SEM : La justice européenne va encadrer le dépôt des mots-clés de marques

Rappel des faits :

Google a mis en place à partir du 14 septembre 2010 une nouvelle politique relative à l’achat des noms de marque comme mot-clef en Europe : sur Google, le titulaire d’une marque ne peut plus interdire l’usage de son nom comme mot-clef par un tiers, pour figurer dans les liens commerciaux associés aux résultats d’une requête sur ce mot. (décision visant surtout à dédouaner Google en cas de contestation et à reporter la responsabilité sur l’annonceur…)

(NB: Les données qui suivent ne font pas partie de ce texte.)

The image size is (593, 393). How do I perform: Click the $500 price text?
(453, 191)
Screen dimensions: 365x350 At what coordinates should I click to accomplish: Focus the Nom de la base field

La cour de Justice de l’Union Européenne avait estimé en mars 2010, dans le cadre d’une procédure engagée notamment par la marque Louis Vuitton, que Google ne violait pas le droit des marques, et qu’un annonceur pouvait utiliser le nom d’une marque. A condition de ne pas créer de confusion pour les internautes.

Depuis cette décision :

Ainsi le nom d’une marque de téléphonie pouvait être acheté par des distributeurs de mobiles, des sites de ventes de mobiles, des comparateurs de prix… sans que la marque puisse s’y opposer. Et tous ces sites apparaissaient en liens commerciaux lors d’une requête sur le nom de la marque sur le moteur de recherche

Google continuait de contrôler les textes d’annonces mais plus les mots-clefs.

Par contre, il restait interdit pour ces annonceurs d’utiliser le nom de la marque dans le texte d’annonce.

Mais…

Si Google n’est pas responsable de l’utilisation frauduleuse de noms de marques sur AdWords, les marques elles-mêmes pourraient bien l’être. Telle est en substance l’avis qu’à rendu l’avocat général de la cour de Justice de l’Union Européenne dans le cadre d’une affaire opposant Interflora à Marks&Spencer.

Cet avis recommande de condamner la chaîne de magasins britannique pour avoir utilisé la marque du réseau de fleuristes pour diffuser des liens sponsorisés (Google Adwords). Cet avis n’étant que consultatif, la cour de Justice de l’Union Européenne ne rendra pas son verdict final avant plusieurs mois.

Interflora avait porté plainte contre Marks&Spencer pour violation du droit des marques. Le détaillant britannique avait utilisé le mot-clé « Interflora » pour promouvoir son propre service de vente de fleurs via Google Adwords

En mars 2010 (voir ci-dessus) la même cour de Justice de l’Union Européenne avait estimé que les marques ne pouvaient pas empêcher, a priori, son usage par des concurrents dans des liens sponsorisés (Google Adwords). La cour de Justice de l’Union Européenne pourrait donc rajouter qu’utiliser une marque dont on est pas propriétaire est tout de même condamnable sur AdWords.